Many 'how-to' manuals advise fledgling writers to clearly define their audience and genre, and to write within those parameters. I find that doing the exact opposite usually helps me. I may be planning to write Young Adult Fiction dystopian sci-fi or a blog post or an obituary, but it's only when I forget about this wanting and obsessive planning that the writing has an empty enough vessel to pour into.

And with that letting-go of labels, constraints and calculations comes the untrammelled joy of co-creating with something bigger than my small self, and the humility that provides the necessary spaciousness around this free ride. It's like swimming in the ocean: only when you surrender to its power, flow with it, be one with it, let it fill up your eyes and hands and the pores of your skin, can you truly own the experience. When there's no demarcation between the ocean, or the writing process, or the paint, or the dance, and you -- then you can make something out of nothing, the way the sea has been making those intricate jewelled patterns in the sand for millennia.

Forty thousand years ago, during Paleolothic times, or even in early Mesopotamia, I'm not convinced there would have been much ego attached to the making of art. You blew red clay between splayed fingers from your mouth onto the cave wall, or spent all day painting frescoes in the temple of Marduk, with the aid of some helpful deities from other worlds. The gods spoke through you, as expressed in the words of the Persian mystic Hafiz: "I am a hole in a flute that the Christ's breath moves through."

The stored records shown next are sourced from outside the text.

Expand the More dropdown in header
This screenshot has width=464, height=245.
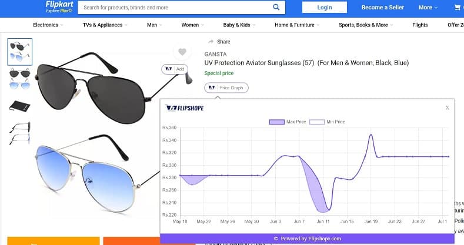(428, 8)
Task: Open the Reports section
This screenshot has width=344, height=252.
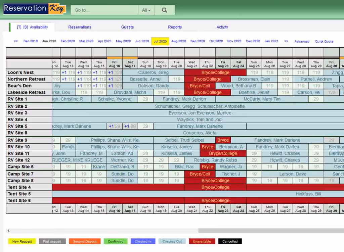Action: click(x=175, y=27)
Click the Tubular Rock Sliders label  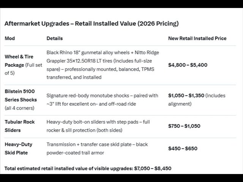point(21,126)
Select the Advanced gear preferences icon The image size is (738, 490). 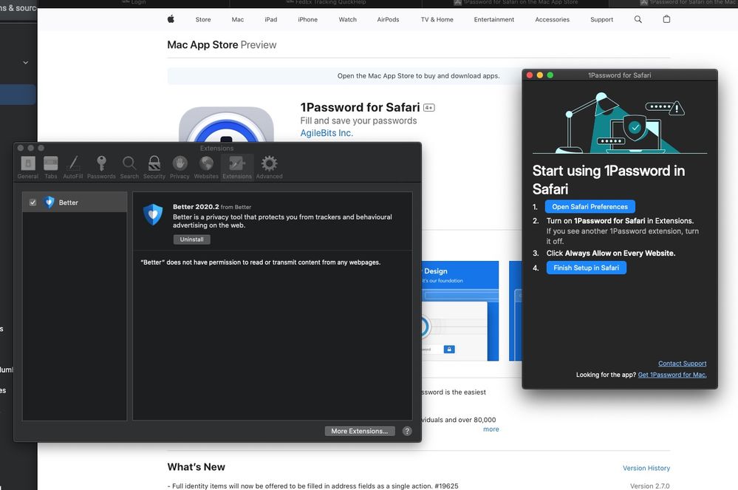[269, 167]
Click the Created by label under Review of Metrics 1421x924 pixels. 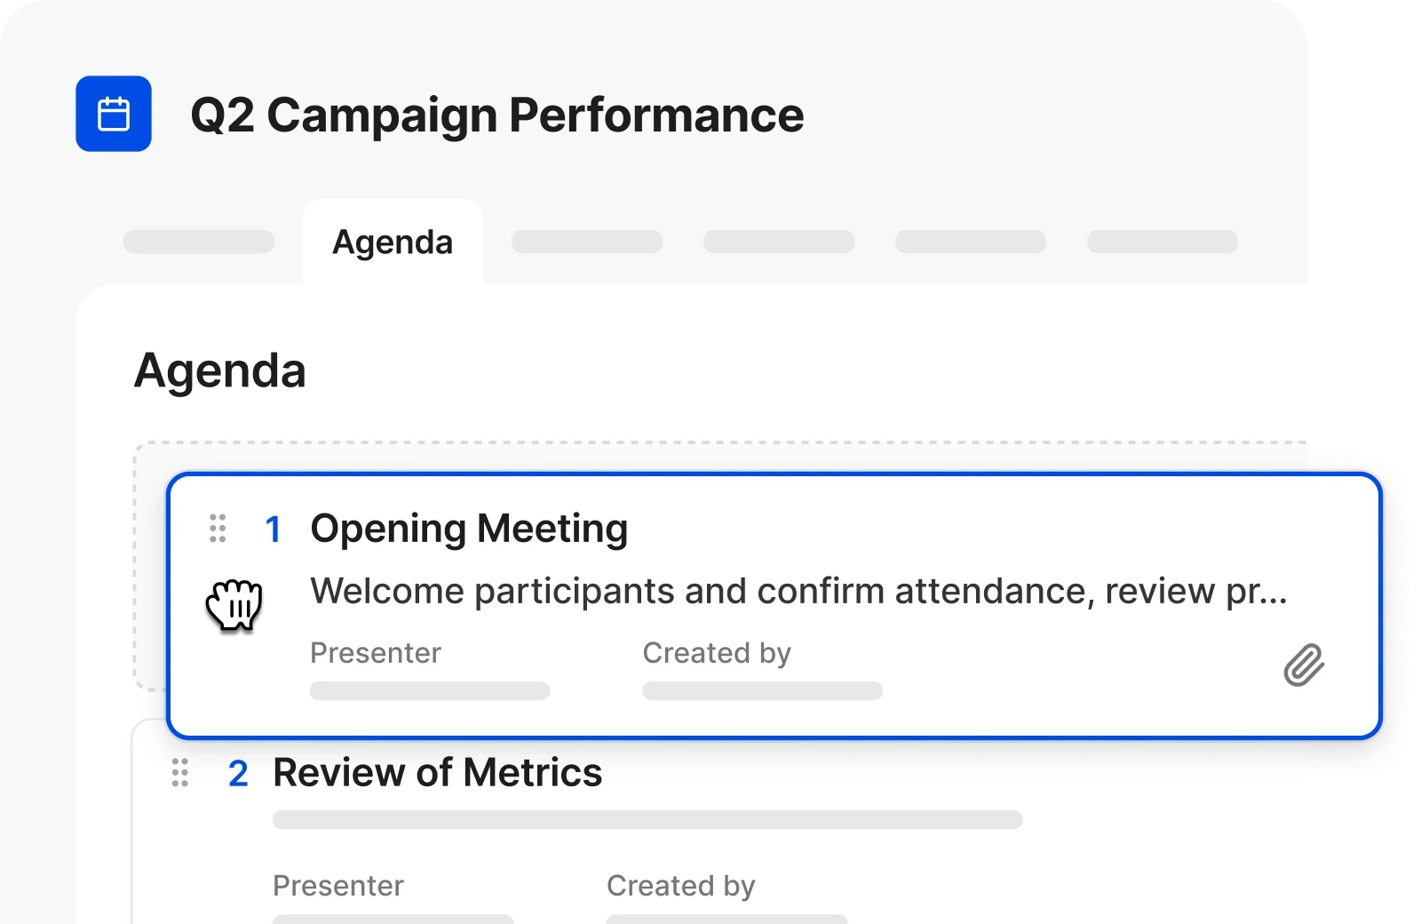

The spirits guided your heart and your hand. You took no credit for your work, and were just as delighted and in awe of it as the people around you. And if you made a mistake you didn't flagellate yourself over it. Everyone could be and was an artist, from the potter to the stonemason to the carver of spears. Even today, I meet hairdressers, teachers, cleaners, gardeners and plumbers who make art from every living moment of their daily work.

When we look at the cave-paintings of Lascaux, Chauvet and Altamira we feel that there's more than human handiwork involved. Here we meet the shaman as artist, fully surrendered to spirit. These matriarchal and mystical cultures saw no break between human and nature, the world of form and the world of dissolution. Even the digging-sticks, baskets and ornaments, traded amber beads or whittled ivory or teeth, were in themselves works of art. And the ephemeral arts flourished too -- songs and oral histories, ecstatic dances and drumming -- here to be enjoyed for a brief time, then vanishing.

This tells me not to take myself too seriously as a writer. To experiment, compose, throw it away, start again, scribble, play. When I get my ego out of my art I can experience the freedom of non-attachment to outcome. What a sigh -- no, a yell! -- of relief. When I approach the empty page as if I've never done this before, I can access the simple vastness of not-knowing. And not caring too much about it, either.

At my best, I do feel this way. I'll look back at certain passages of my novels after publication and ask myself: "Did I write that?" Other times, I can groan and say: "That needed another edit!" Either way it's fine, but only within that generous space of openness I can choose to cultivate. When I'm in the 'flow' (which doesn't happen often), I sometimes feel as if I'm channeling the words on the page, taking dictation. Other times, it's like I'm breaking apart rocks with my bare hands, blindfolded. Most days, it's just work, like any other kind. I'm a bricklayer, building word upon word, cementing it with kindness for myself.

If I can keep my ego out of my art, I can learn to accept all parts of this process, and even make a conscious choice to be grateful. A fellow writer friend and I used to joke that we were more accustomed to non-attachment than a Tibetan Lama. And seriously, this is true. The amount of rejections, silences, setbacks and frustrations a writer has to endure on a weekly basis guarantees that you either give up -- or drop the resistance. One day, you just stop taking everything so personally.

And that is when you can truly take your head out of your art.